# SET PROBLEM:
Pick out every line in the records that contains the word "icon", and copy each of those lines.

# SUPPLIED MATERIAL:
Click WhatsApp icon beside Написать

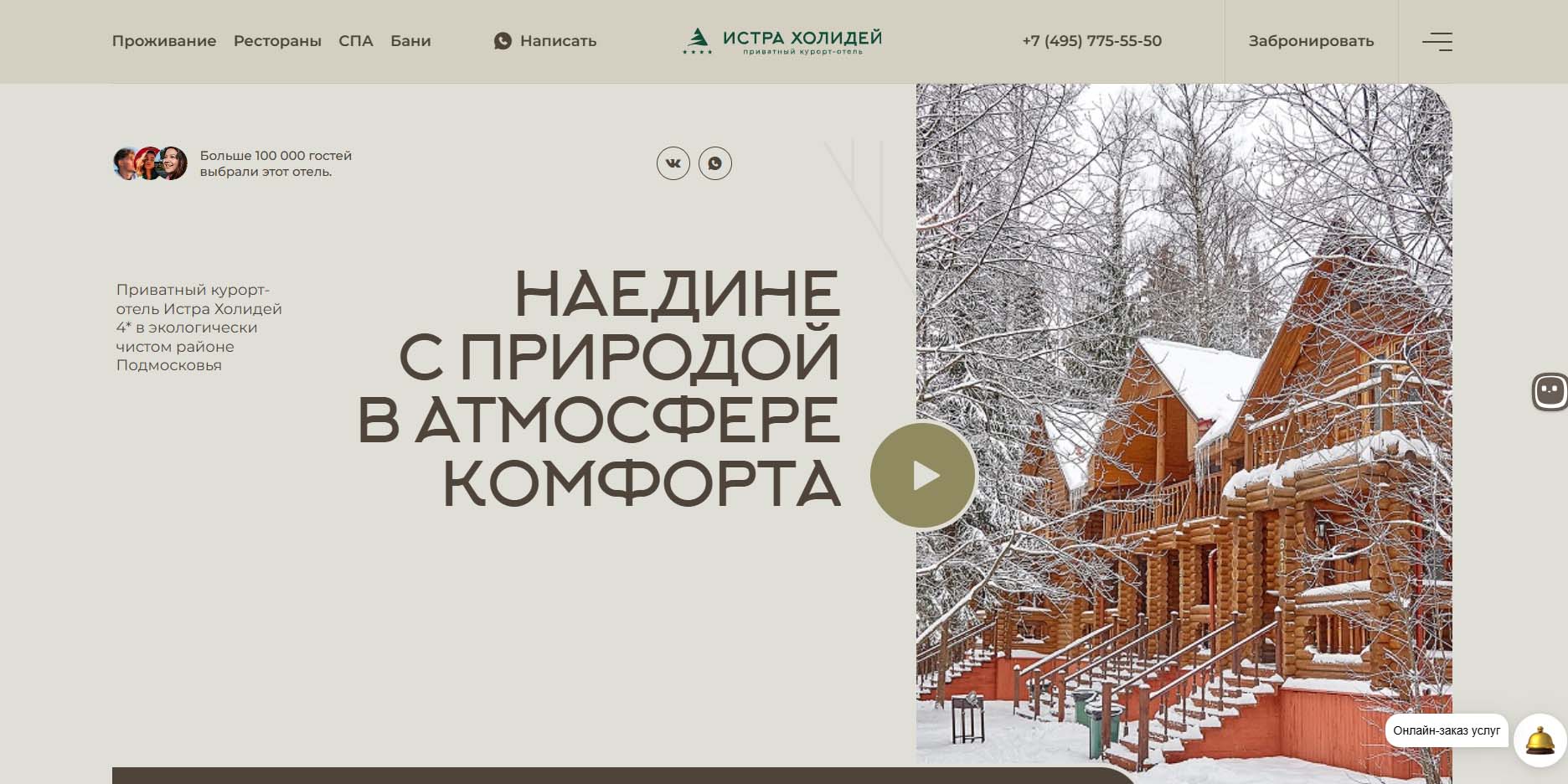tap(503, 41)
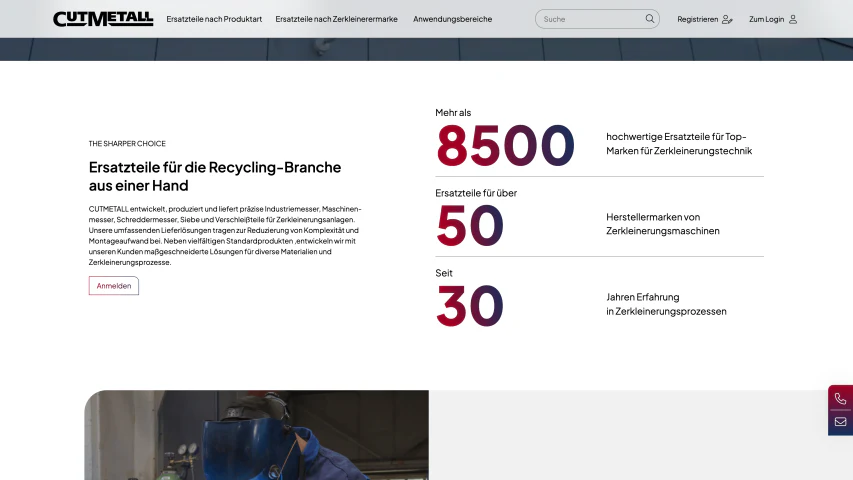Open Ersatzteile nach Produktart menu
Image resolution: width=853 pixels, height=480 pixels.
click(x=214, y=19)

# PROBLEM SOLUTION:
Click WhatsApp icon beside Написать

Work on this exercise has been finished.